The problem is, those are actually the wrong questions, both wrong and easy to answer. Scandal, crime and wickedness in high and low places are in the fallenness of us. Sin is. That is the simple and terrifying answer to both the murderous mayhem in our streets and the shocking deceptions in our board rooms.
The real question is, How can character be added back into an American soul adrift on a Sargasso Sea of postmodern relativism? It is not that there have never before been scandals. From the Hamilton-Burr duel to the Teapot Dome to Watergate, the highway of American history is littered with trash. In the past, however, scandal was, at least, well, scandalous. Now little, if anything, is fixed, absolutely wrong or absolutely right. Our ability, as a people, to be scandalized by anything is being frittered away.
Not the movies, not the art or the music or the literature, but the character of a culture is its defining nexus, that which holds it together, the place where all its dots connect and make it what it is. When the character of any culture loses its grip on the essential virtues that hold the whole thing in place, the scandals still happen, but the culture is no longer outraged.

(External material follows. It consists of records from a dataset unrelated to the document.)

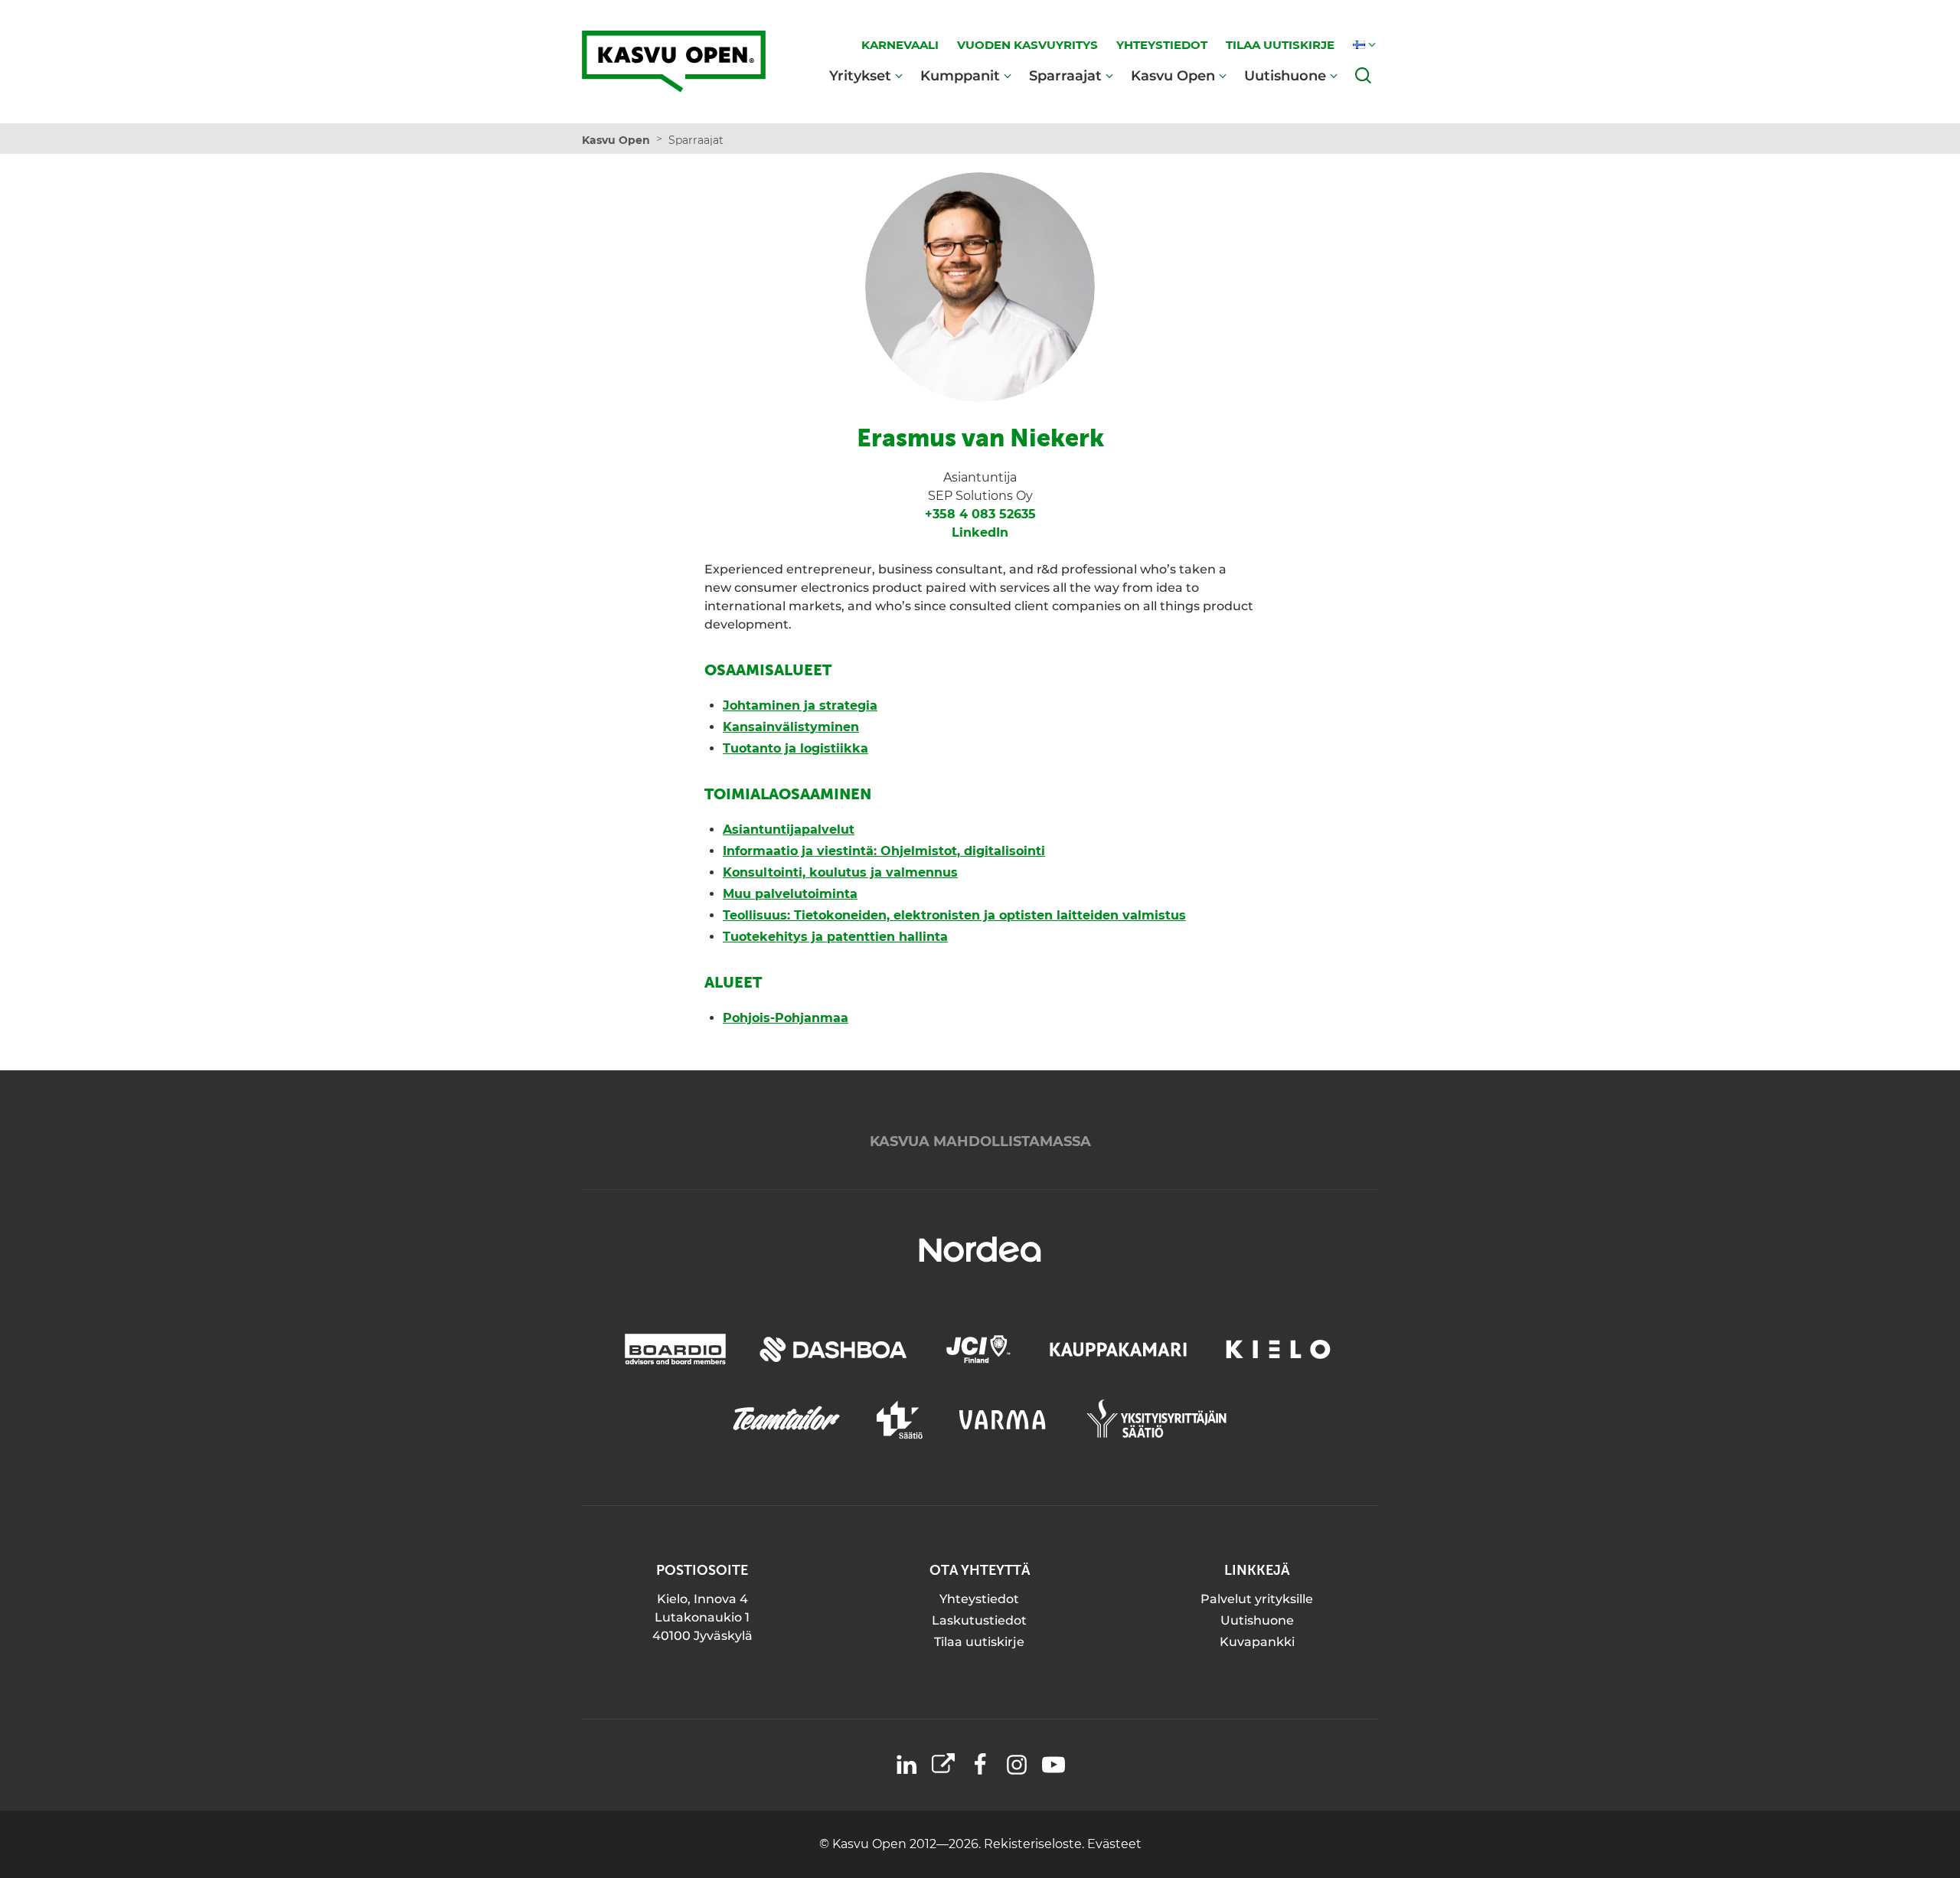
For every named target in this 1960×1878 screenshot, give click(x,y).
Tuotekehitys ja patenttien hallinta (835, 936)
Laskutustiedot (979, 1620)
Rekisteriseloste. (1035, 1844)
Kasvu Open (1173, 75)
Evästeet (1114, 1844)
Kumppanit (960, 75)
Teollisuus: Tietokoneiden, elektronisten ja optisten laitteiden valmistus (954, 915)
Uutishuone (1285, 75)
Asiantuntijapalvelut (788, 829)
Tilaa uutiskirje (979, 1642)
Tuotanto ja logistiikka (795, 748)
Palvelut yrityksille (1256, 1599)
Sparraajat (1065, 75)
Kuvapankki (1257, 1642)
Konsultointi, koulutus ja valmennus (840, 872)
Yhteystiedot (979, 1599)
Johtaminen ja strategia (800, 705)
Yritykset (860, 75)
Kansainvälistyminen (791, 727)
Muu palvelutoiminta (790, 894)
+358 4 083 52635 (980, 514)
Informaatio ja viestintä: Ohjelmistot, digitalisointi (884, 851)
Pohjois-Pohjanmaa (785, 1018)
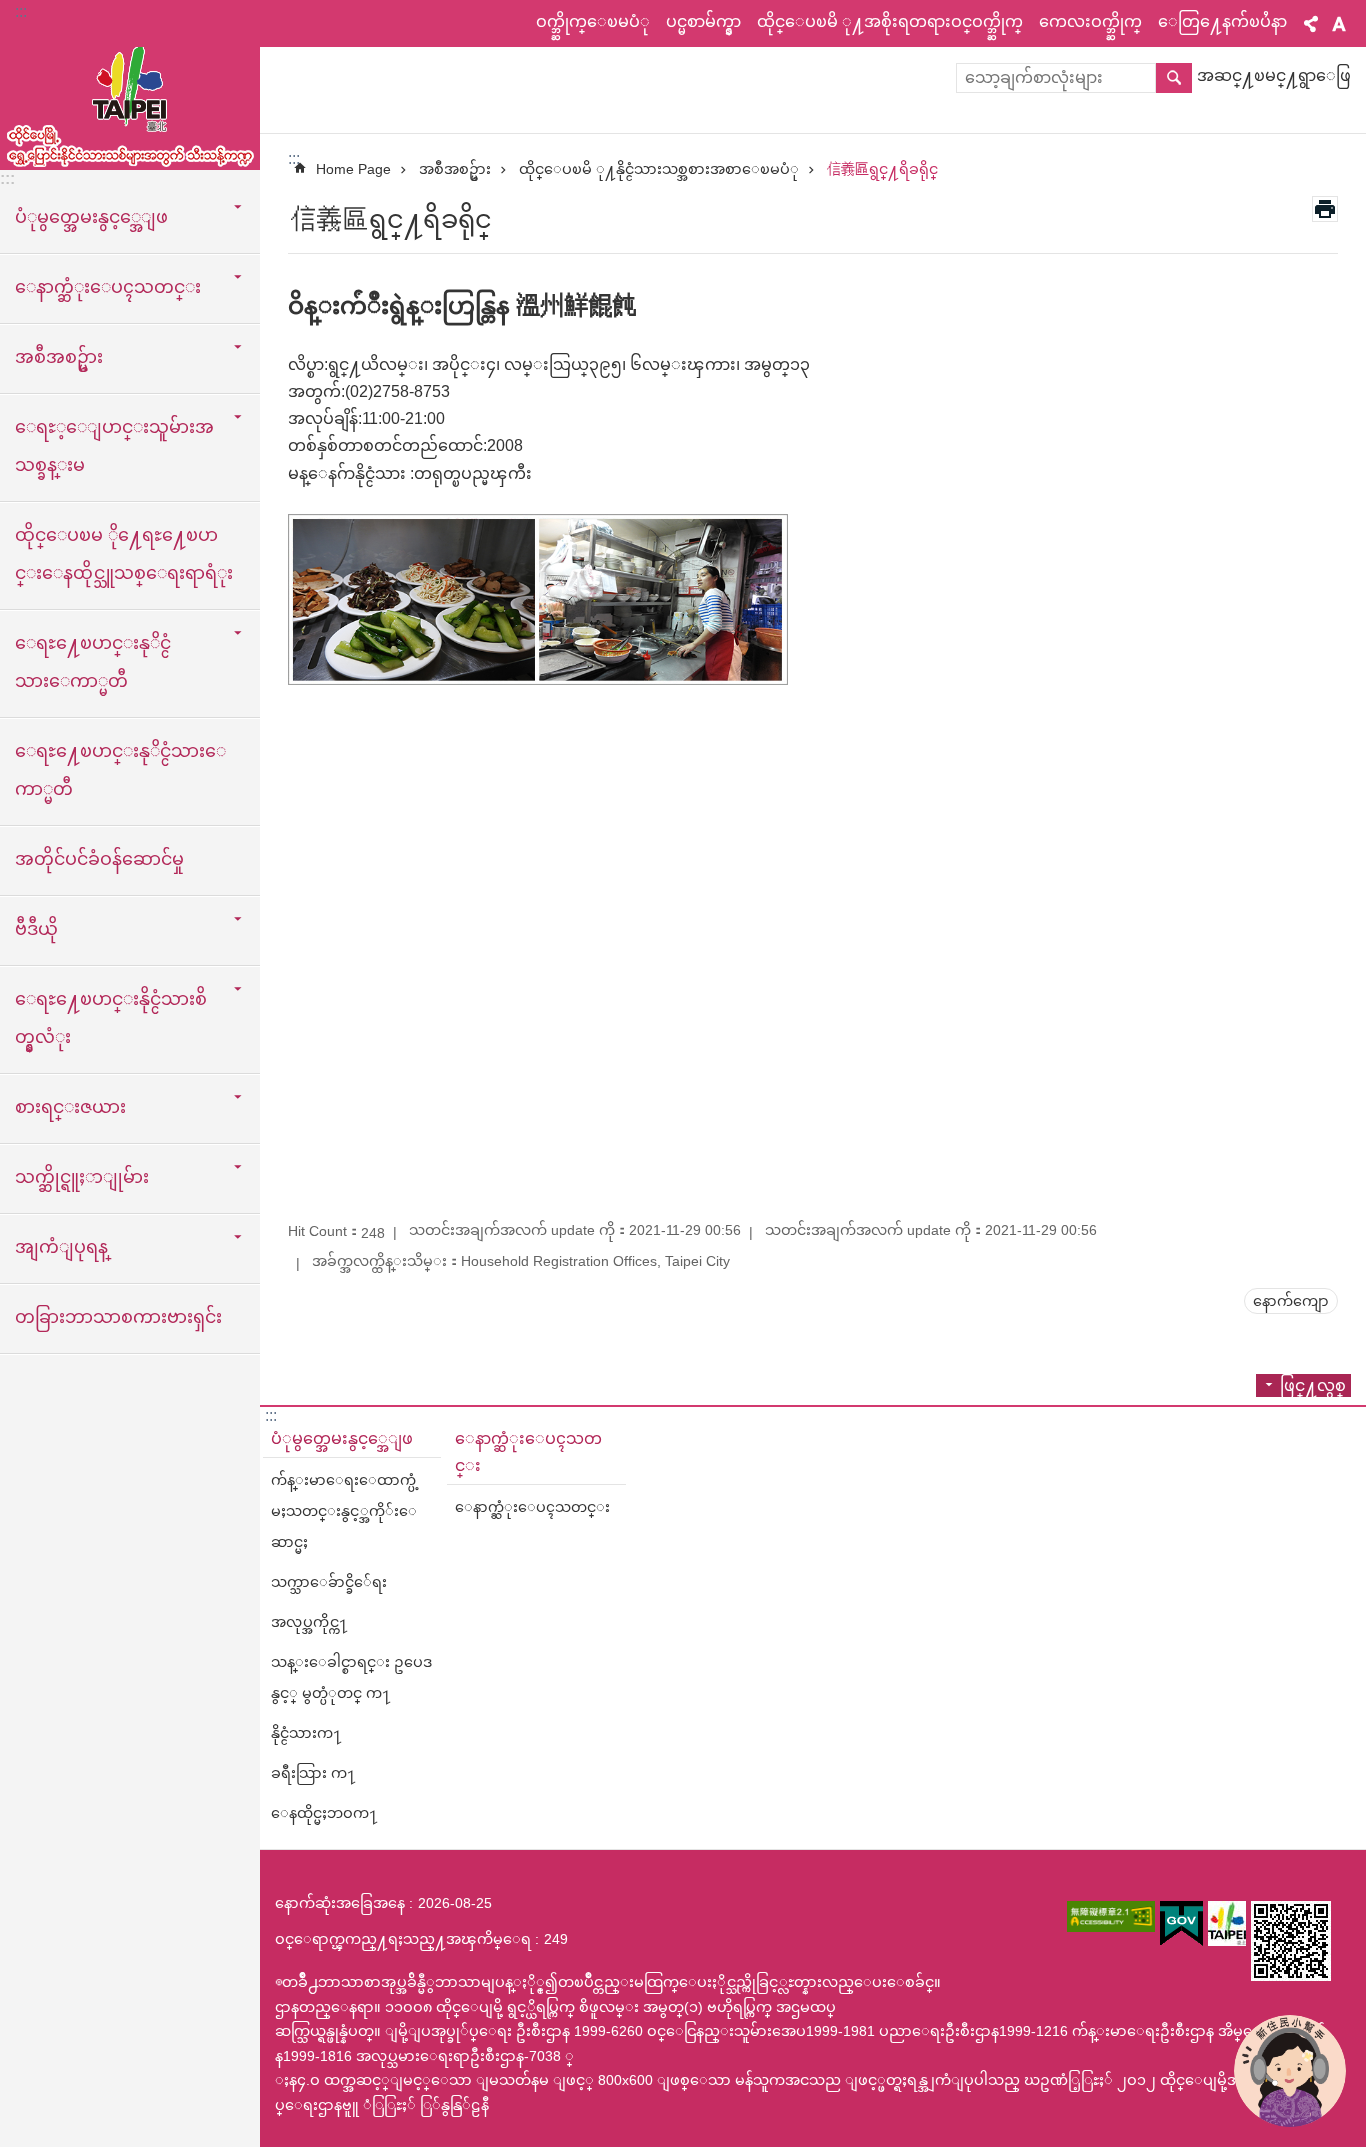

Indeed, in the Clinton-Lewinsky debacle, the background music of the presidents defense was that his ability as a president combined with a good economy made perjury and adultery non-issues. Likewise, when the Enron disaster burst open, we could hardly bring ourselves to even speak of the greed and dissembling. The greater issue was perceived to be the financial loss to employees and investors.
In other words, the inescapable conclusion is that when there is no substantial financial loss, it is not a real scandal. This was even stated by one speaker who said, The real sin is not the presidents sexual habits, but the money Ken Starr spent on the prosecution.